Now, stay with me – assets minus liabilities equals “equity capital”. As the loans have gone toxic, the assets have shrunk, which shrinks the capital, which means the banks are insolvent. They were insolvent in September 2008 when we introduced the guarantee, were insolvent when Nama was first proposed, and will remain insolvent after the loans are transferred. The hole is just too big.
Nothing the Government has done over the past 18 months, and nothing they currently intend to do, will change this fundamental truth. Sooner or later we’ll have to plug that gap. Our existing preference shares will convert to ordinary shares, and thus confer ownership upon us.
The Bank of Ireland had to pay the Government that dividend in shares rather than cash because the European Commission bans any bank in receipt of state aid paying cash dividends back to the state. Despite what you’ve been told, this ban is unaffected by the European Commission’s approval of Nama, or its future approval of the banks’ business plans. As long as the banks need our money to meet their capital requirements, they cannot pay us back with cash. Since they are going to need our money for some time, that means they will continue to pay us with shares, which is why we’re going to end up owning most of those shares. The script is written.

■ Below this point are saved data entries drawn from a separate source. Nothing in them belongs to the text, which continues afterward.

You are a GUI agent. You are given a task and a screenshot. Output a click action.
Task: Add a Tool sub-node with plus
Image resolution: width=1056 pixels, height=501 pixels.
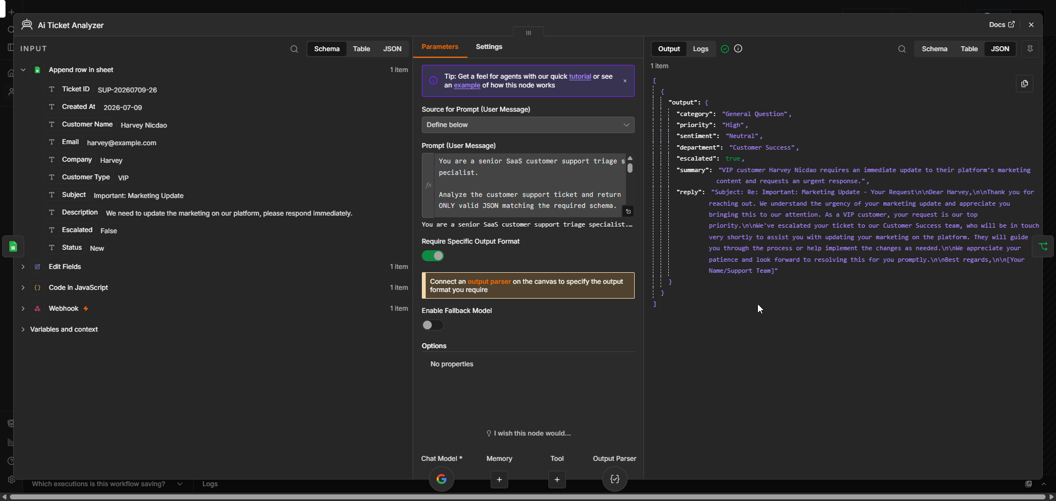[557, 480]
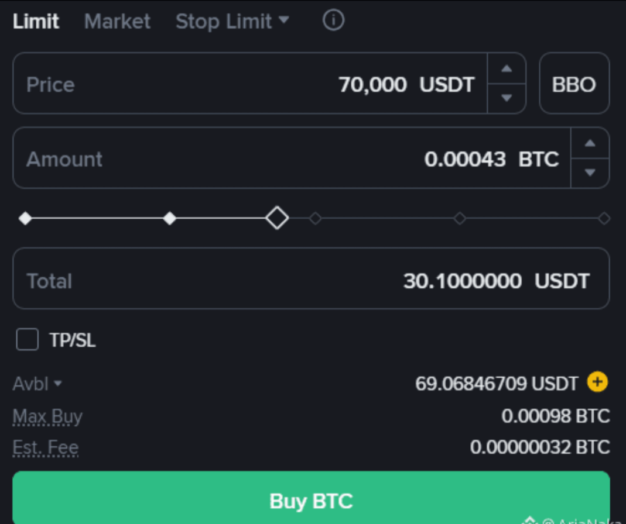
Task: Enable the TP/SL checkbox
Action: pyautogui.click(x=28, y=339)

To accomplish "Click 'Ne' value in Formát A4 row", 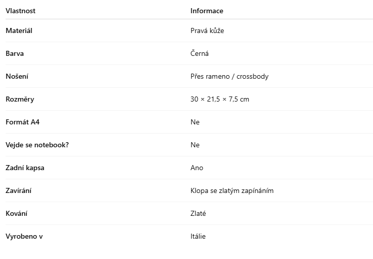I will 195,122.
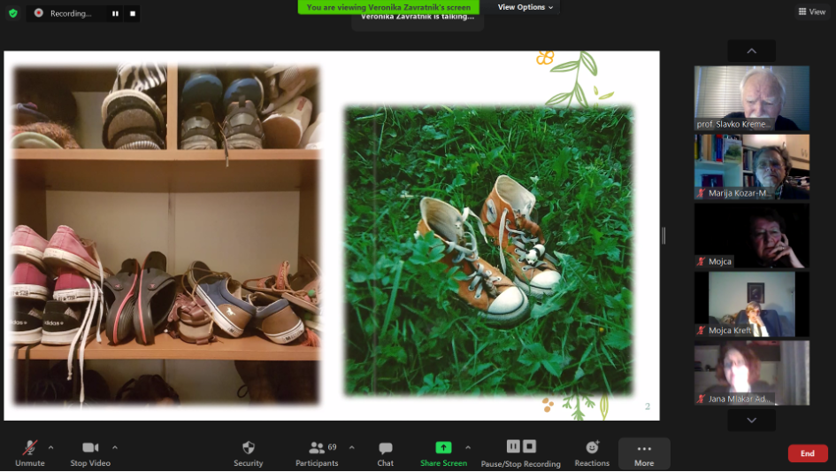Expand audio options arrow beside Unmute
The image size is (836, 472).
pyautogui.click(x=50, y=447)
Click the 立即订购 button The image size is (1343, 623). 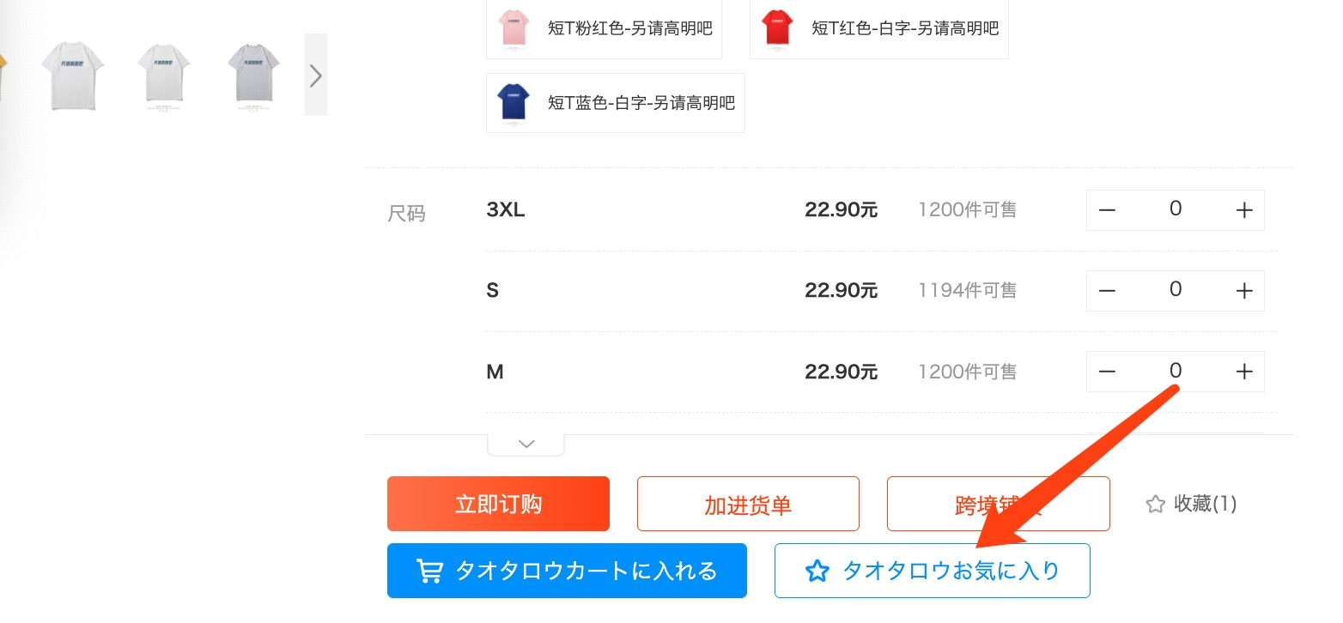(x=498, y=504)
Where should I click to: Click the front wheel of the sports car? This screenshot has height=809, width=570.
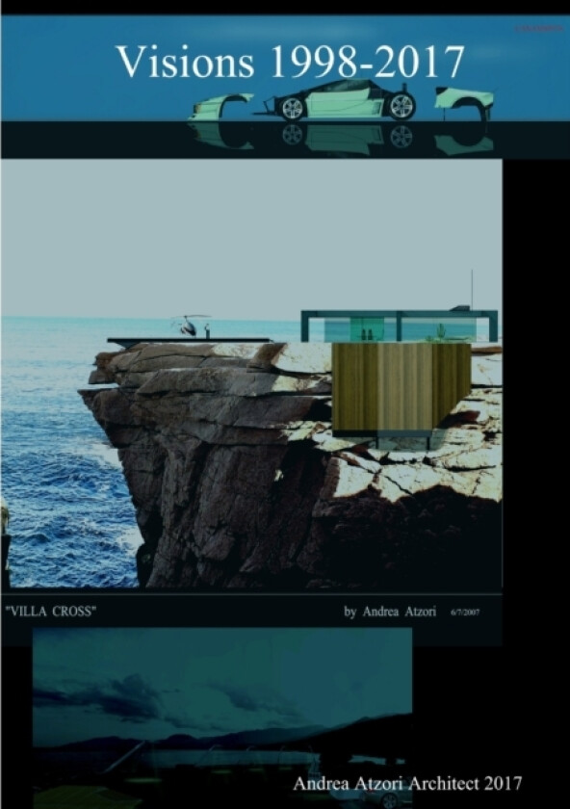click(x=292, y=108)
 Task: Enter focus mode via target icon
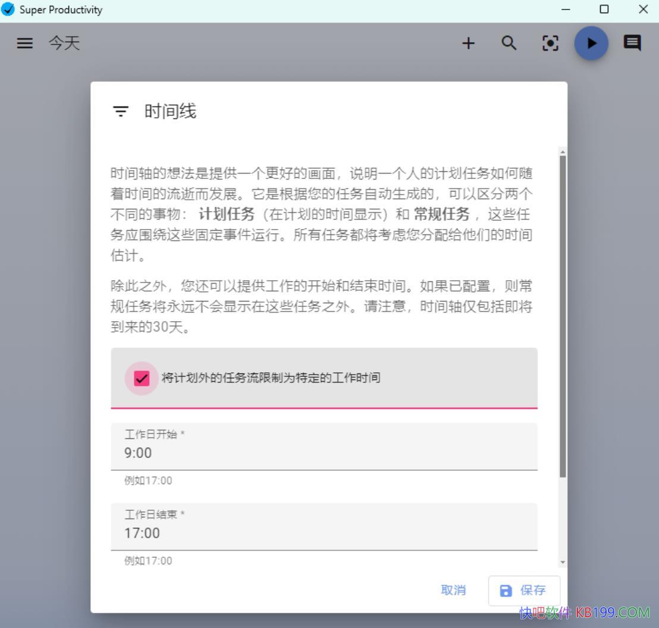coord(551,43)
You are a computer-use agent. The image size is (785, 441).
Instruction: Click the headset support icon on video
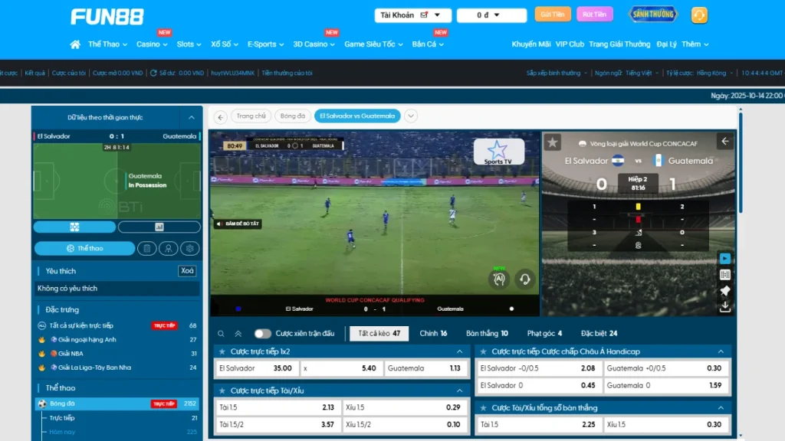tap(524, 279)
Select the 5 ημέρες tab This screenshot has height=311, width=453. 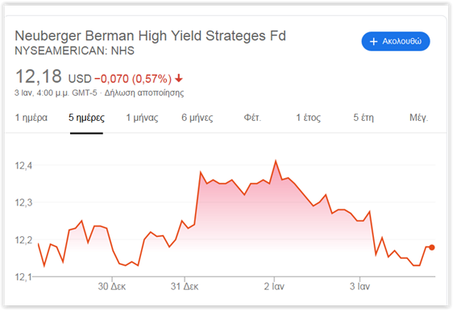[x=86, y=118]
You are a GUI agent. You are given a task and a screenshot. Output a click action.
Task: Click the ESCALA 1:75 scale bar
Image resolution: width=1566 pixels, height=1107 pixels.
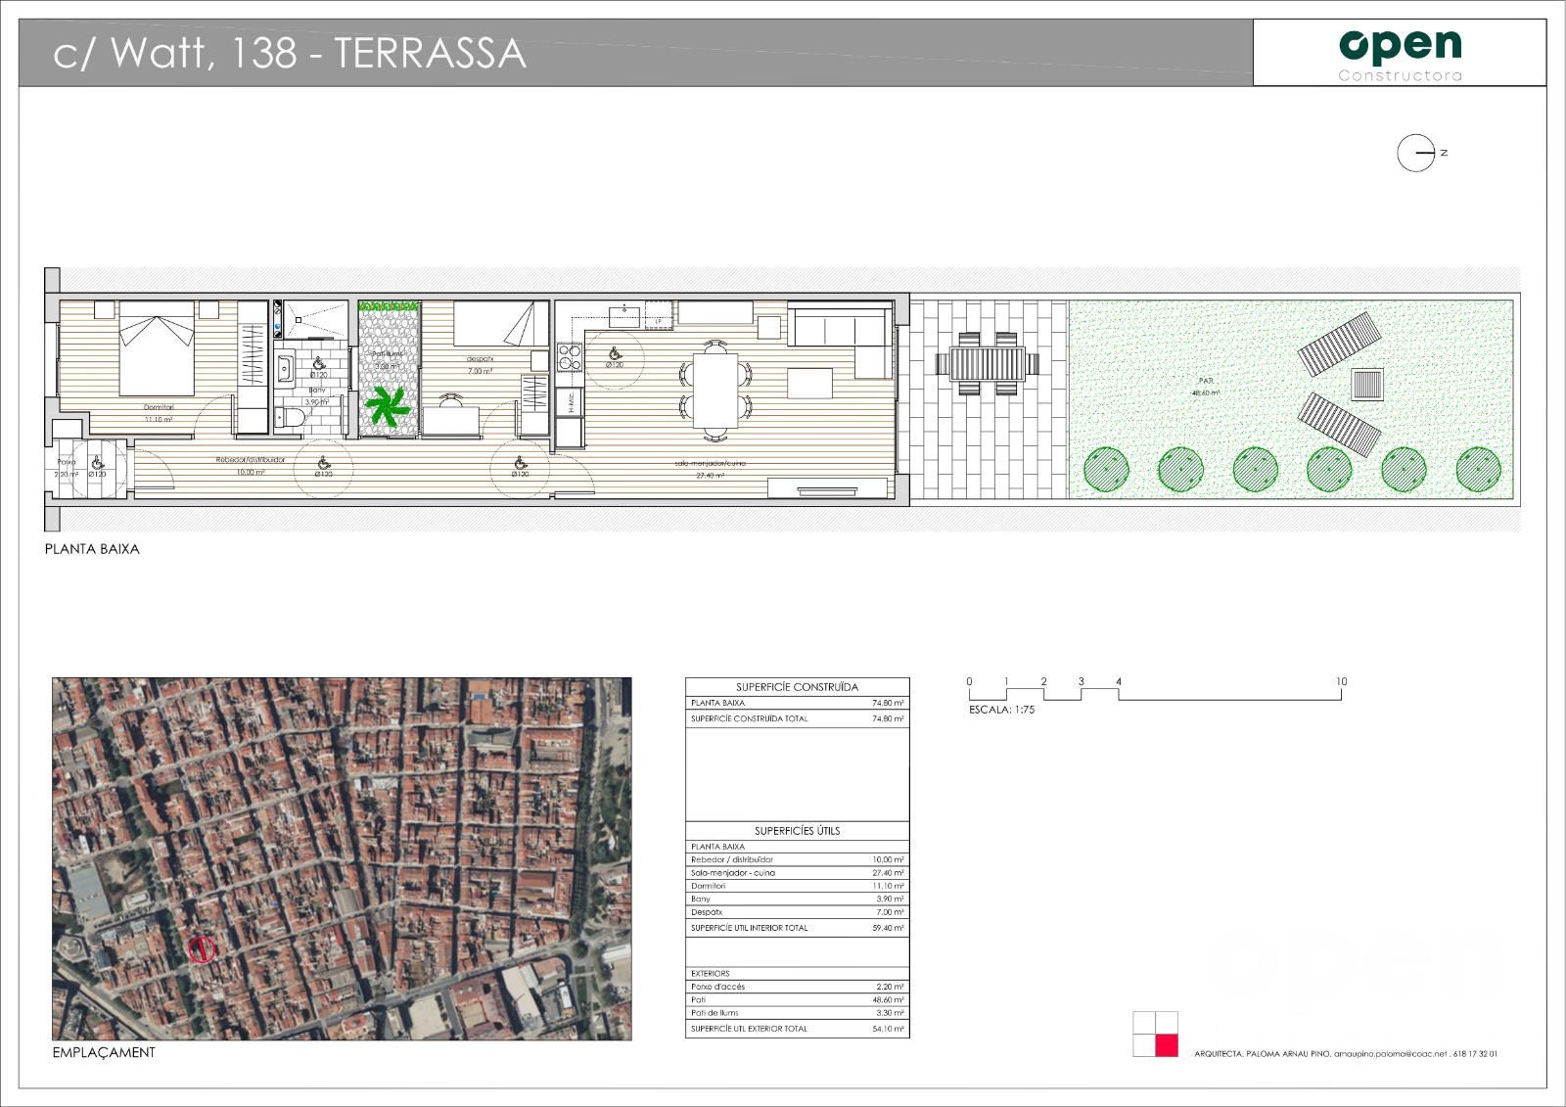pos(1155,694)
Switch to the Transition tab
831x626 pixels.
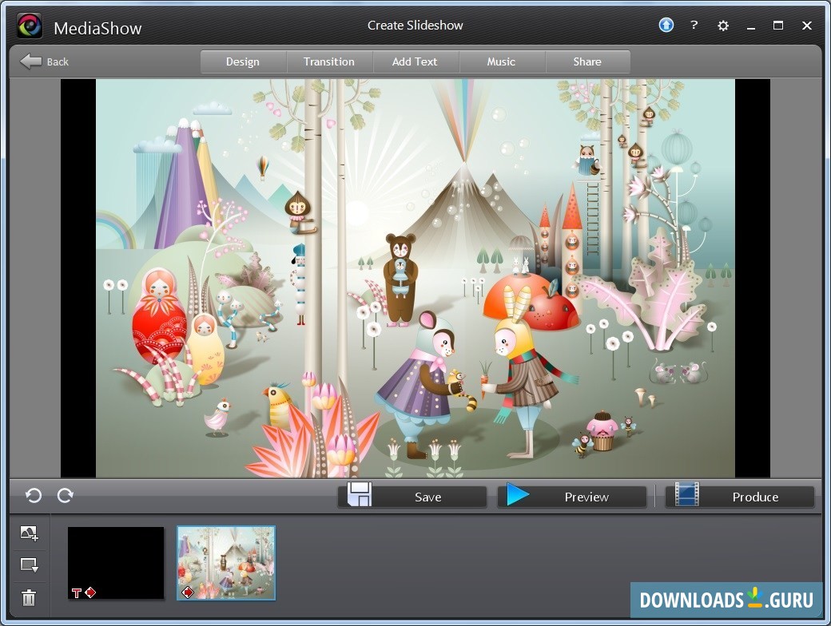329,61
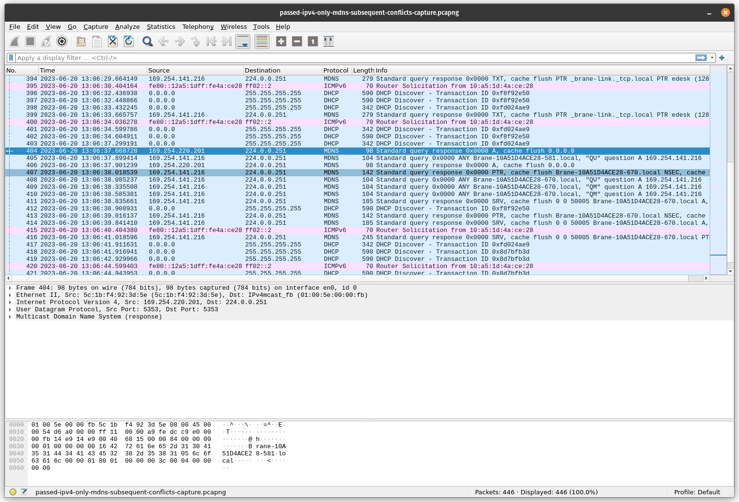Click Profile: Default in the status bar
Viewport: 739px width, 502px height.
tap(697, 492)
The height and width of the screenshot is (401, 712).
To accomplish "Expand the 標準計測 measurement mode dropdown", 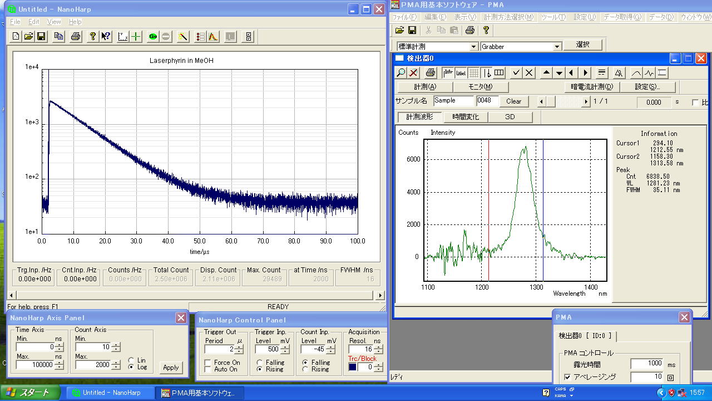I will point(474,47).
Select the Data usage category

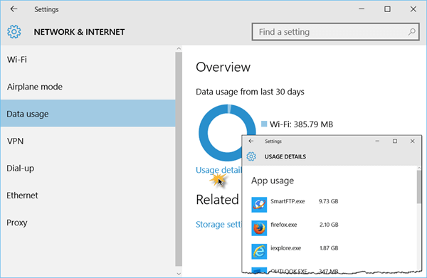point(88,114)
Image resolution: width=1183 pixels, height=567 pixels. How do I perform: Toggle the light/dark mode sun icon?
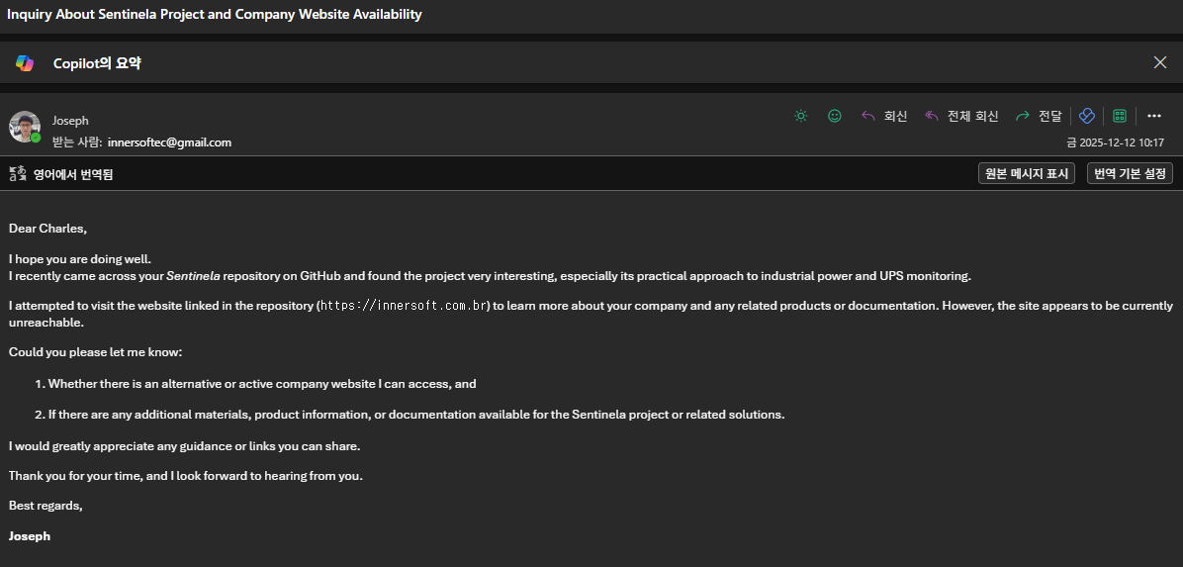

I suspect that’s why the Minister’s slide said “100% nationalisation” rather than simply “nationalisation”. When we own 60 per cent or 80 per cent or 90 per cent of the two big banks, he’ll be able to say he was never against nationalisation, just “100% nationalisation”. But that won’t make any difference to ordinary shareholders whose holdings will be worthless.
Lenihan might also argue that nationalising in the past would have been a disaster (Iceland!), but that nationalising now is okay. He’ll say that in September 2008 when the global financial crisis was at its peak, nationalisation would have scared international lenders and made that call to the International Monetary Fund unavoidable. In the more stable environment of 2010, majority ownership won’t have the same effect.
The clever clever Slide 11 also claimed 100 per cent nationalisation was wrong as it would have removed the banks from the stock market, something which the Government claims is important. If we only own 90 per cent of the banks, they can retain the listing, again allowing the Government to pretend they were right.
If only as much importance was attached to being right rather than looking right. Still, this creeping nationalisation comes at a high price. We’re over-paying for the shares, and the tortuously slow and expensive file-by-file loan valuation process could have been avoided. But the biggest cost is the time. The inability of banks to extend credit has paralysed the economy. Only when we cut the ideological chains that prevent us from taking them over will the banks be free to work again.